In the book-signing line, I met a young boy who showed me a twelve-page cartoon booklet he had drawn. He and his family had travelled from New Brunswick, Canada, to attend the event. The booklet was titled “When Potatoes Come to Life.” In one panel, a potato gets skinned. “He looks shy about not having his skin on,” I said. The boy corrected me: “No, he’s not shy, he’s embarrassed.” Another kid in line, named Jaden, told me that he had written fifty-six comic books; his most recent one was about his lunchbox, named Marvel.

The signing had a system: there were six color-coded groups of tickets, each associated with a time slot, with eighty tickets for each time slot. A young girl approached Willems’s table clutching a Knuffle Bunny stuffed animal and looking slightly terrified. “I only bite every fifth customer,” he said. “And you’re, let’s see—one, two, three, four—you’re safe.” She had seven books with her. Most children approached the table with a similarly substantial pile. Willems has developed the ability to ink a piggie or a pigeon or a dinosaur into a book while not looking down at the page, so that he can look at and speak with the child who is there to see him. He doesn’t write children’s names in the books; it takes away from the actual time to engage, he feels, and puts the emphasis on having a souvenir.
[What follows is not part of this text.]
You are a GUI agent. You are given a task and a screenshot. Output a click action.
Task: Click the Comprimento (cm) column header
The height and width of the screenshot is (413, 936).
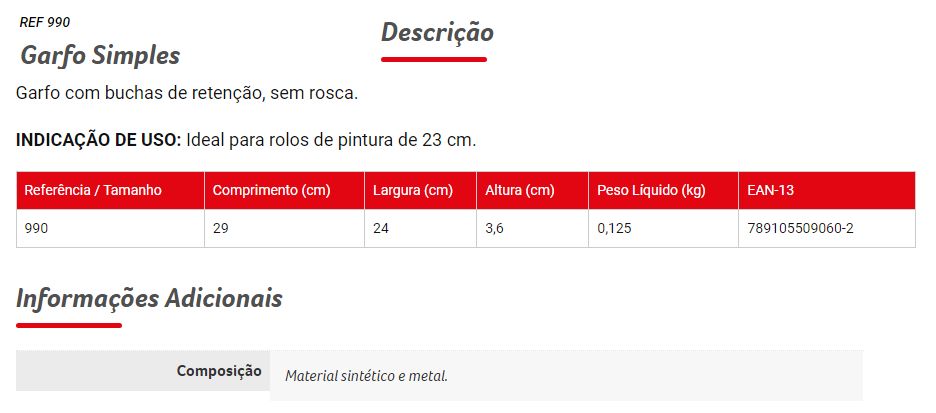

Two pairs of fathers and sons approached. One boy, with a nudge from his father, said, “I wanted to tell you that I’m dyslexic, and, when I was learning to read, your books were the first ones I could read.” Willems hears this often, from children and also from teachers and librarians. The humor of the books motivates kids, but perhaps more important is the way that you can “read” the characters through their positions and expressions. When Azerbaijanis wanted to teach Latin script, a publisher translated Willems’s work into Azeri. “They watch soap operas in Turkish, and read news in Russian, and they wanted to introduce the Roman alphabet to their people,” Willems said. The publisher flew him over, wined and dined him, and, having heard that he liked jazz, had a local musician—“Kenny W,” Willems joked—play saxophone too close to him.

The fathers and sons had travelled from Hartford to meet Willems; Sean, the dyslexic son, said that the first book he read to his dad was “We Are in a Book!” Willems mostly jokes with kids, but he also often says to them—if they ask him when he started publishing, or how many books he’s written, or where he gets his ideas—“Are you a writer, too?” or “Do you also draw?” I saw just one response to this, among kids of all ages: solemn nodding.

At a Mo Willems reading, you are likely to find a very full auditorium of small people and the larger people who care for them. Willems walks onstage like a man who knows how to walk onstage: “Hi, I’m Mo Willems, and I’m . . . a balloon salesman.” The children shout, “No!” “I’m Mo Willems, and I’m a . . . corporate attorney specializing in tax affairs.” No! Willems onstage is all big gestures and hats, a different character from the adult you encounter offstage. If you are moved, as I am, when adults set aside their dignity in order to make kids happy, you will find these readings very affecting. Willems is a ham: his ego is absent, his audience’s happiness is all. After he reads, the kids ask questions. Then it often ends like this: Willems says, “Any librarians or teachers in the audience today? Raise your hands. Higher. Higher.” He pauses. Looks out. “Now back and forth a little bit, to try and get my attention.” The first time I saw this, I was waiting for him to suggest that we all clap. But that’s not how jokes work. Willems just says, “Well, now you see how it feels.” ♦

An earlier version of this article misstated the nature of the Finno-German conflict in 1945.